SUDAN After a three-week delay due to the death of Vice President John Garang, Sudan's new parliament met for the first time Aug. 31 after ending 21 years of civil war. Garang successor Salva Kiir was sworn in as vice president, and the south Sudan SPLM he represents will hold 28 percent of the seats in parliament. National Congress, formerly the National Islamic Front, allocated itself 52 percent of the seats, a formulation Mr. Kiir has contested.
CHINA Allen Yuan, one of the founders of China's unofficial Protestant house church, died Aug. 16 at age 91. His wife and six children survive him.
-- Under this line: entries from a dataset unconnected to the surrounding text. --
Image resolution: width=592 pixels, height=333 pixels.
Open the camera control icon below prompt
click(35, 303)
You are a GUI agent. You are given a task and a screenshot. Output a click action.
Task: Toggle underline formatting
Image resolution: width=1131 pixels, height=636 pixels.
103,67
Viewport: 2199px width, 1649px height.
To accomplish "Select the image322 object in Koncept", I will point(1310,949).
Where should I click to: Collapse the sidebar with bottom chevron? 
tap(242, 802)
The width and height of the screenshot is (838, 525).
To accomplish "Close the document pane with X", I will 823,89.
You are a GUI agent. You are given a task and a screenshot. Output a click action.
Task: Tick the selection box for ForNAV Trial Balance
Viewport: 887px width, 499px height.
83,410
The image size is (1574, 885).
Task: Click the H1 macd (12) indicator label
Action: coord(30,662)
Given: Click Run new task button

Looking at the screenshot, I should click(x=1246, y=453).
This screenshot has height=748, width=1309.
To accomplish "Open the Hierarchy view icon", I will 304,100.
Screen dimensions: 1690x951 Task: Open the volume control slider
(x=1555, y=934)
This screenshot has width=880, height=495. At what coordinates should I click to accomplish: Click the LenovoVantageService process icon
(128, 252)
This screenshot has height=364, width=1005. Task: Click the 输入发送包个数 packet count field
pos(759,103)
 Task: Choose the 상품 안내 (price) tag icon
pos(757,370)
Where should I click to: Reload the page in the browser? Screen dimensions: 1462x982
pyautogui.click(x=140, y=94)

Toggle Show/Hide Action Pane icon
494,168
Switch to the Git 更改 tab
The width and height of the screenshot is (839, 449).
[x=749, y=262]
Mr. Yuan grew prominent as one of China's most faithful Christian leaders for refusing to join the state-sponsored Three-Self Patriotic Movement. In 1958, as Mao Tse-Tung purged supposed "rightists," authorities arrested Mr. Yuan. He spent almost 22 years in a series of labor camps. In one icy camp in northeastern Heilongjiang Province, he marched up and down during prisoners' smoking breaks singing "The Old Rugged Cross" to rally his spirits.
Upon his release, he continued to evangelize and disciple Chinese, holding annual mass baptisms as late as 2003. Asked to pastor churches in other countries, he reportedly said, "Why should I go abroad? I was called to serve God in China, and He will make a way for me."
Ahead of a Sept. 5-8 summit with President Bush in Washington, Chinese President Hu Jintao released a government report critical of U.S. military support for Taiwan. The document reiterated China's pledge to avoid first use of nuclear weapons and to downsize its military. Growing defense expenditures, it said, result from rising salaries. Mr. Hu's White House visit is his first since becoming president in 2003.
CRIME Investigators in Fannin County, Texas, are probing four Aug. 28 deaths in the tiny community of Sash, 95 miles northeast of Dallas. In what seemed at first to be a church shooting with an anti-Christian motive, Frederick Cranshaw, 54, crossed the street from his yard onto the property of the Sash Assembly of God Church and confronted Pastor Wayne Armstrong, 42, who stood talking with his wife and others. After an argument, Mr. Cranshaw pulled a .38 and opened fire, killing Mr. Armstrong and his friend Ernest Brown, 61.
He then chased Debbie and Kenneth Wolfe into nearby woods, hunting them briefly before leaving the scene. He jumped into a pickup truck and drove away, shooting and killing two women at a stop sign. After a nine-hour standoff with police, he committed suicide. Witnesses said he may have believed people in the churchyard were making fun of him. Sheriff's investigator George Robinson told WORLD Mr. Cranshaw had neither a criminal record nor a history of disagreements with the church. The shootings appeared to have "nothing to do with religion," he said, but were more likely the random acts of an angry man.